Ils ont assisté à la chute de leur star, ils ont vu que je n’étais pas infaillible. Non, impossible, tout ne peut pas être fini…
Quand je relève timidement le menton, tout est noir autour de moi. Affolée, je hurle, tape sur le sol, désemparée et esseulée.
Tout était parti : ma scène, mes fans… Ma tenue et ma coiffure pailletée étaient les derniers vestiges de ma gloire.
Je n'étais plus au sommet du monde, j’étais dans les abysses de la solitude.
De ce fait, mes larmes de profonde déception et mes sanglots étaient tout ce qu’il me restait.
Je n’ai plus rien. J’ai tout perdu et c’est ma faute, je suis tombée. Les idoles ne tombent pas, elles sont invincibles. Elles ne peuvent pas se permettre d’être faibles ou alors… Elles sont condamnées à disparaître.
« Grosse nulle ! », « Tu nous as menti. », « On trouvera quelqu’un d’autre ! », « Disparais ! »
Des voix sortent de tous les côtés, mais impossible de savoir d’où elles proviennent, faisant grimper considérablement ma panique.
« Non, s’il vous plaît. Arrêtez, je vous en supplie, je ne recommencerai plus. Je vous en prie…
— Goldy ? Oui, c'est ça. Tu mérites de finir dans les égouts de Paris avec les rats. Tu as menti, tu as dit que tu étais parfaite… Mais tu as fauté. Menteuse !
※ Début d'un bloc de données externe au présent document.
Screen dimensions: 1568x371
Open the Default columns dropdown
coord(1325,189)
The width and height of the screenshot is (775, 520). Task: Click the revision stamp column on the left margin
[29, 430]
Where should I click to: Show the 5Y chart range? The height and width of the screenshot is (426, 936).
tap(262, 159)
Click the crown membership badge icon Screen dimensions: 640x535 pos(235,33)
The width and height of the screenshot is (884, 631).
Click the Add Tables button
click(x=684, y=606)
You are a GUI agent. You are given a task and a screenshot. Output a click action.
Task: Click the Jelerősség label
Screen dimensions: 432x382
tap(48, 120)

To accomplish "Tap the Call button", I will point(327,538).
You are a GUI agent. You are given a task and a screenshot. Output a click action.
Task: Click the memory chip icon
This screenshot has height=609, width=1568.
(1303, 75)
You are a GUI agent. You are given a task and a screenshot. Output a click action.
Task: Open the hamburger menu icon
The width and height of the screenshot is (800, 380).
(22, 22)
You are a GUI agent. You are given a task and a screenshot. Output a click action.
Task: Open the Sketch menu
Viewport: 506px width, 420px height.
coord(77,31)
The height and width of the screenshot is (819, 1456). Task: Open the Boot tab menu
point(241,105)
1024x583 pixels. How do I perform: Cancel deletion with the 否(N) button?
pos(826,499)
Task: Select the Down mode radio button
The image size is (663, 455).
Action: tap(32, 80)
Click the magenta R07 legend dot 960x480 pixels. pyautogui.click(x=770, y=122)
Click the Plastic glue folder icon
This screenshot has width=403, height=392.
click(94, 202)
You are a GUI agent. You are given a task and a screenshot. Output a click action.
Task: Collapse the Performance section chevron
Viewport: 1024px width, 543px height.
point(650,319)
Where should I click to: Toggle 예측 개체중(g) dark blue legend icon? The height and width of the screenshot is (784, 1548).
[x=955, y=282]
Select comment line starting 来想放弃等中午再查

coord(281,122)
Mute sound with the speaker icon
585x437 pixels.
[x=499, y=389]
— S'il vous plaît. Laissez-moi recommencer. J'étais juste fatiguée, je… »
Les critiques et les insultes pleuvent dans la pénombre. Désespérée et apeurée, je mets mes deux mains sur ma tête pour me protéger. Ils ont raison, je ne peux rien y faire, je ne peux pas y échapper. Je vais mourir ainsi, tomber dans l’oubli et…
< Il est neuf heures trente. C’est l’heure des antidépresseurs. Ne pas oublier aujourd’hui. >
Mon cœur bat à tout rompre quand je me réveille en sueur et complètement désorientée. Cette alarme m’a délivrée d’un long supplice.
Ok. Je suis dans ma chambre. En pyjama. Tout va bien.
Portant une main à mon front, je respire profondément. Le rêve est fini, il me faut retourner à la vie réelle. Cette triste vie où je suis aux antipodes de cette Goldy, juste Oria.